We arrive at a massive industrial building with the letters “M”, “R” and “F” above the front doors, which I later learn stands for Material Recovery Facility. The garbage truck pulls around the bland building and backs up against a large vat full of other recyclables, which we are unloaded into seconds later. Flying down the slippery-slide-like vat is exhilarating; I can feel the wind whistling between each groove of my plastic body and I am thankful for the soft landing of the previous bottles that landed before me. I take in my surroundings and realize that we are still moving. The conveyor belt winds around a corner and that’s when I see them. Hundreds of gloved people on either side of the belt, readily awaiting our arrival. When the first recyclables on the belt reach the first set of hands, chaos erupts. Plastic, cardboard, and aluminum are flying through the air like an enraged nest of hornets. The hands have been trained to locate, grab, and sort a specific type of recyclable into the appropriate bin of the many habiting the space around the belt, one of which grabs me roughly around the middle and sends me soaring through air and into the bottle bin. I am quickly buried in similar plastic bottles to myself, and shortly after, another gloved worker replaces the overflowing bin I reside in with an empty bin to allow sorting to continue.

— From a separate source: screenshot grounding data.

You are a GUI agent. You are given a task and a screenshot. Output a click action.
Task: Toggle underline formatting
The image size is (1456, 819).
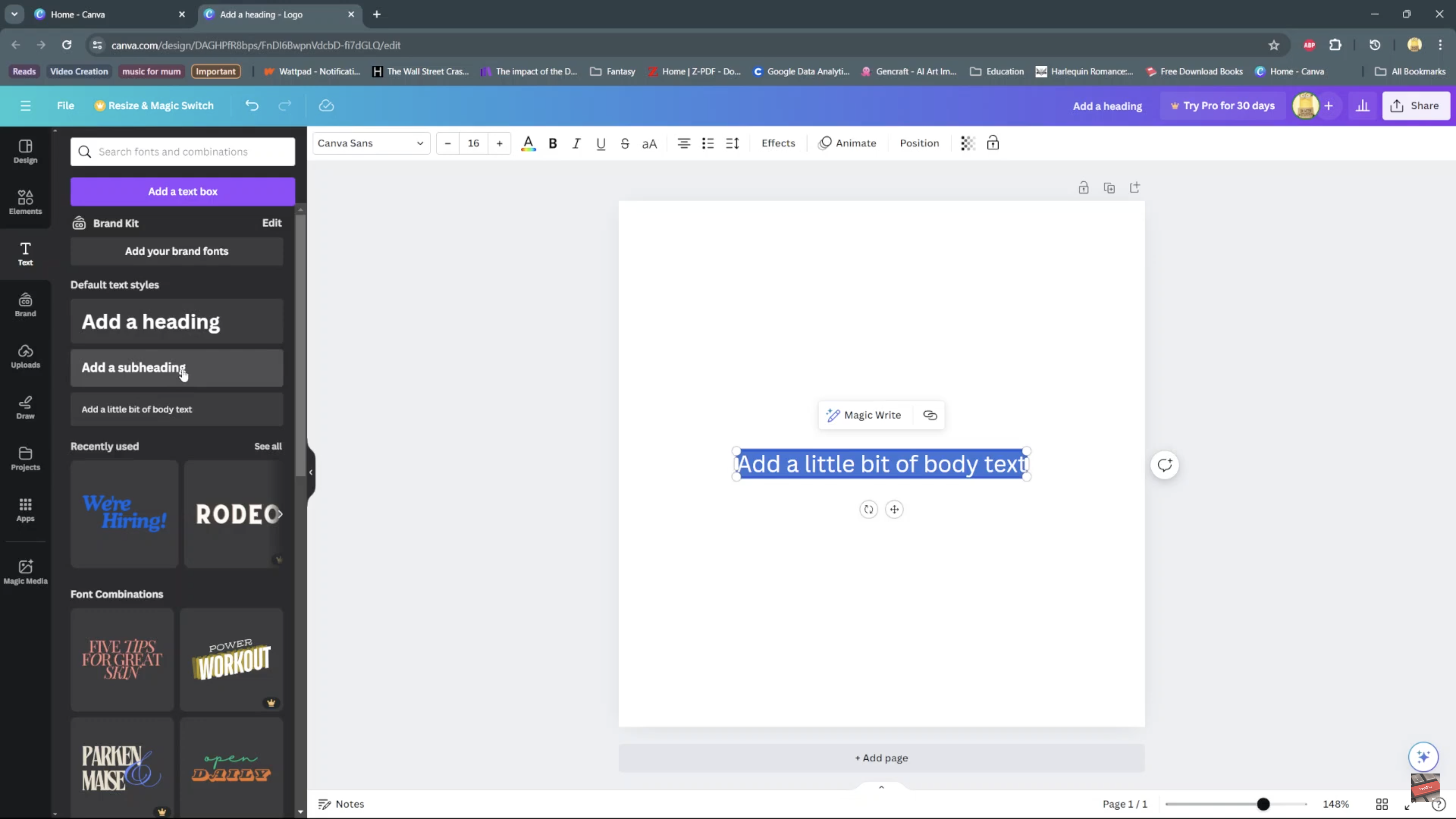coord(601,144)
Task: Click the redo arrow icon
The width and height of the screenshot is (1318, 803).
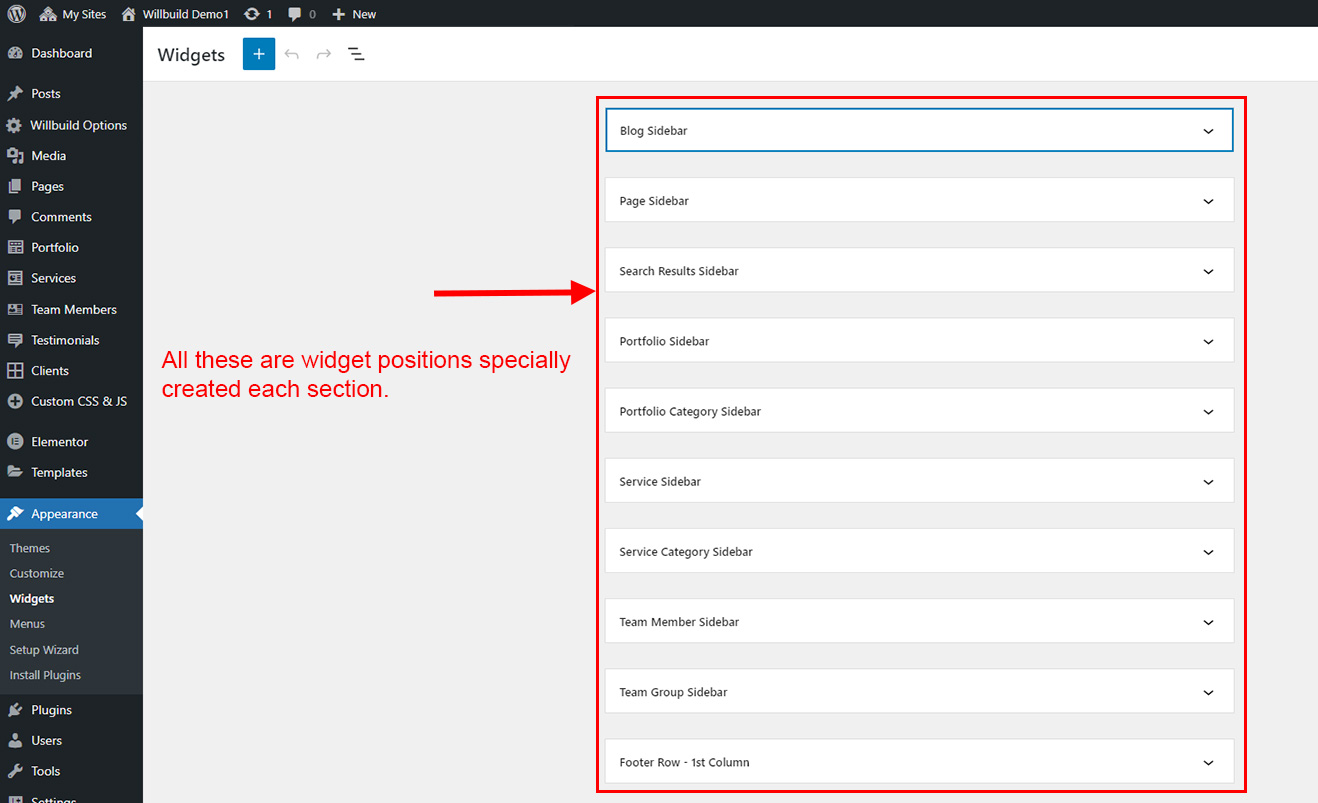Action: coord(324,54)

The worker wheels us into a loud room, where we are emptied into a baling machine. I estimate that below me are roughly seven more bins worth of bottles. The worker closes the hatch and pushes a button, sending a heavy weight down from above, crushing all of us bottles into one tightly packed cube. The cube is secured with string, and then we are unloaded onto a pallet, and wheeled away to a room where a truck is being loaded with bottle units just like us.

“The last pallet just rolled in!” a worker hollers when he sees us being rolled toward the truck.

“Super, load it in the back and let’s get this plastic on over to the buyer,” the driver responds, “a new life is waiting for these bottles.”

The driver was right, I was on my way to becoming something entirely new, all thanks to the global scrap trade that is recycling.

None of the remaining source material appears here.